The Cubis® platform accommodated diverse sample types — from hygroscopic powders and volatile solvents to electrostatic-prone polymers and ultra-low-mass filters — via application-tailored draft shield configurations and environmental compensation algorithms. Its mechanical design met IP54 ingress protection standards for dust and splash resistance. Regulatory alignment extended across global frameworks: validation documentation packages supported IQ/OQ/PQ execution per GAMP 5; raw data export formats (CSV, XML) were structured for seamless ingestion into LIMS and ELN systems; and Q-Apps enabled SOP-driven workflows compliant with FDA 21 CFR Part 11 (electronic signatures, audit trails, data integrity controls). All firmware and calibration records adhered to ALCOA+ principles (Attributable, Legible, Contemporaneous, Original, Accurate, Complete, Consistent, Enduring, Available).

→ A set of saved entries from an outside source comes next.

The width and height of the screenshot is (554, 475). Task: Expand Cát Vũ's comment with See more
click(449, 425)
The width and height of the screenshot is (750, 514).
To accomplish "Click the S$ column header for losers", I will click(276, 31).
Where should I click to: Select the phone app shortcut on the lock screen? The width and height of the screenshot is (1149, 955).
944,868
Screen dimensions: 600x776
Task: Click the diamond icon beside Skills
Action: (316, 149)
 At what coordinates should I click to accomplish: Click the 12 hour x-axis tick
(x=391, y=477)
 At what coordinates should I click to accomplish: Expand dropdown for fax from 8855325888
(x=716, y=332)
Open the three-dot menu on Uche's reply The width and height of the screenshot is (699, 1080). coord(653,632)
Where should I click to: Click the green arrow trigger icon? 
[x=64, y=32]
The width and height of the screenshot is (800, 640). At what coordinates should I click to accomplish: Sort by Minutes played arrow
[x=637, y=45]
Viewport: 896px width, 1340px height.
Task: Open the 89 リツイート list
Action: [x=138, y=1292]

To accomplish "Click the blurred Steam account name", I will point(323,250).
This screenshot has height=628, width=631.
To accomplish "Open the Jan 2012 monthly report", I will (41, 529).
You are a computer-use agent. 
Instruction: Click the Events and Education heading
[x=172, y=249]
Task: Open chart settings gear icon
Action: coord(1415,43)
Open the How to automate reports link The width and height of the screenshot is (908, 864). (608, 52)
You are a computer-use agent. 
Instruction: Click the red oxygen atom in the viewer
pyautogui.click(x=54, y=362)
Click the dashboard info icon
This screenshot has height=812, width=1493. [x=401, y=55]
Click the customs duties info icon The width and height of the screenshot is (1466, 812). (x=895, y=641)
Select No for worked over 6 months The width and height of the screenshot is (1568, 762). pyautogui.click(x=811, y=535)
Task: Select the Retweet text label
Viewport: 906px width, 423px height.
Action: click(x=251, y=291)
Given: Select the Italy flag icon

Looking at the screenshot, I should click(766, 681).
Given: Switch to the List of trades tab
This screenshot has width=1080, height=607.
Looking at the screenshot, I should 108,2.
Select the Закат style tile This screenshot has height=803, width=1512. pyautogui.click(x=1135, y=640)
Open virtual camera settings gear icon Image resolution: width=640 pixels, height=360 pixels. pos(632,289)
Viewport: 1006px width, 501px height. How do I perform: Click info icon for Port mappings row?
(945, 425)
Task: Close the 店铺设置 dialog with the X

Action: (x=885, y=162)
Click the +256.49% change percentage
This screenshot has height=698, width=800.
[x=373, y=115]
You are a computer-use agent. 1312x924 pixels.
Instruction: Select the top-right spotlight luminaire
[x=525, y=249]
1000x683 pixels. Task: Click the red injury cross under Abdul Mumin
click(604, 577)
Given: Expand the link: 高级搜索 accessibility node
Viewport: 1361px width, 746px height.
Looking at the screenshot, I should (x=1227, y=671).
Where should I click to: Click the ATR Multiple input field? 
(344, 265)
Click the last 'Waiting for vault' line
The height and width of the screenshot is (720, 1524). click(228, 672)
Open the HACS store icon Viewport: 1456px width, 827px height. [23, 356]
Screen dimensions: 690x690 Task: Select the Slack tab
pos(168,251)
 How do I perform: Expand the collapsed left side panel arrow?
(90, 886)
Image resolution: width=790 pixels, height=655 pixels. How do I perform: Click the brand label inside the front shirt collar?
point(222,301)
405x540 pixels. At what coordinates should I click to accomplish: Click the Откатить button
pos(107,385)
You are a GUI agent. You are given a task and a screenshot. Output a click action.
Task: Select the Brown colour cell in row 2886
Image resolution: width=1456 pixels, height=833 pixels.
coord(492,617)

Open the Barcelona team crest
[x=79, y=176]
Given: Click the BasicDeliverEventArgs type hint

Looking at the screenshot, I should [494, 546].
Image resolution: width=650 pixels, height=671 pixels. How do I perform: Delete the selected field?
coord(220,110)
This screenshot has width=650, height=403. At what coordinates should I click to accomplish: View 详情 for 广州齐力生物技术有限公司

Software & Data Management

Q-Apps — Sartorius’ proprietary, browser-based application framework — allowed users to deploy validated, parameterized weighing protocols without local software installation or IT intervention. Preconfigured Q-Apps included “Loss-on-Drying,” “Dispensing,” “Density Determination,” and “Filter Weighing” — each enforcing mandatory field entries, range checks, and automatic metadata tagging (operator ID, timestamp, environmental conditions). Raw measurement data, calibration logs, and event histories were stored in encrypted internal memory with immutable timestamps. Export interfaces supported USB mass storage, RS-232, Ethernet (TCP/IP), and optional Wi-Fi — all configurable with TLS 1.2 encryption and LDAP/Active Directory integration for enterprise authentication.

Applications

• Pharmaceutical quality control: assay verification of APIs, excipient blending uniformity testing, and residual solvent quantification via gravimetric loss-on-drying.
• Reference material certification: preparation of certified reference materials (CRMs) requiring sub-10 µg uncertainty budgets per ISO Guide 35.
• Environmental analysis: gravimetric determination of particulate matter (PM₂.₅/PM₁₀) on quartz fiber filters per EPA Method 201A and ISO 12103-1.
• Materials science: density measurement of advanced ceramics and metal alloys using Archimedean immersion techniques.
• Academic research: precise formulation of catalyst precursors, nanocomposite dispersions, and isotopic tracer solutions where mass uncertainty directly impacts stoichiometric fidelity.

FAQ

Is the Cubis® still supported by Sartorius?
Yes — although discontinued and replaced by the Cubis II series, Sartorius continues to provide spare parts, service contracts, and calibration support for Cubis® instruments under its legacy product maintenance program.
Can Q-Apps be customized for proprietary workflows?
Yes — Sartorius offers Q-App development services under NDA, enabling creation of validated, audit-ready applications aligned with internal SOPs and regulatory submission requirements.
What is the uncertainty contribution of isoCAL® during routine operation?
isoCAL® contributes less than 0.05% of full-scale uncertainty at 23 °C ±1 °C, verified per EURAMET cg-18 guidelines and documented in the instrument’s type approval certificate.
Does the Cubis® meet USP repeatability requirements for analytical balances?
Yes — all ultramicro and micro modules (0.0001 mg and 0.001 mg readability) satisfy USP repeatability criteria (standard deviation ≤ 0.1 RSD at 5% and 100% load) when operated within specified environmental tolerances.
How is data integrity ensured during electronic record transfer?
All exported files include embedded digital signatures, SHA-256 hash values, and timestamped audit trails — meeting ALCOA+ and 21 CFR Part 11 §11.10(d) requirements for electronic records.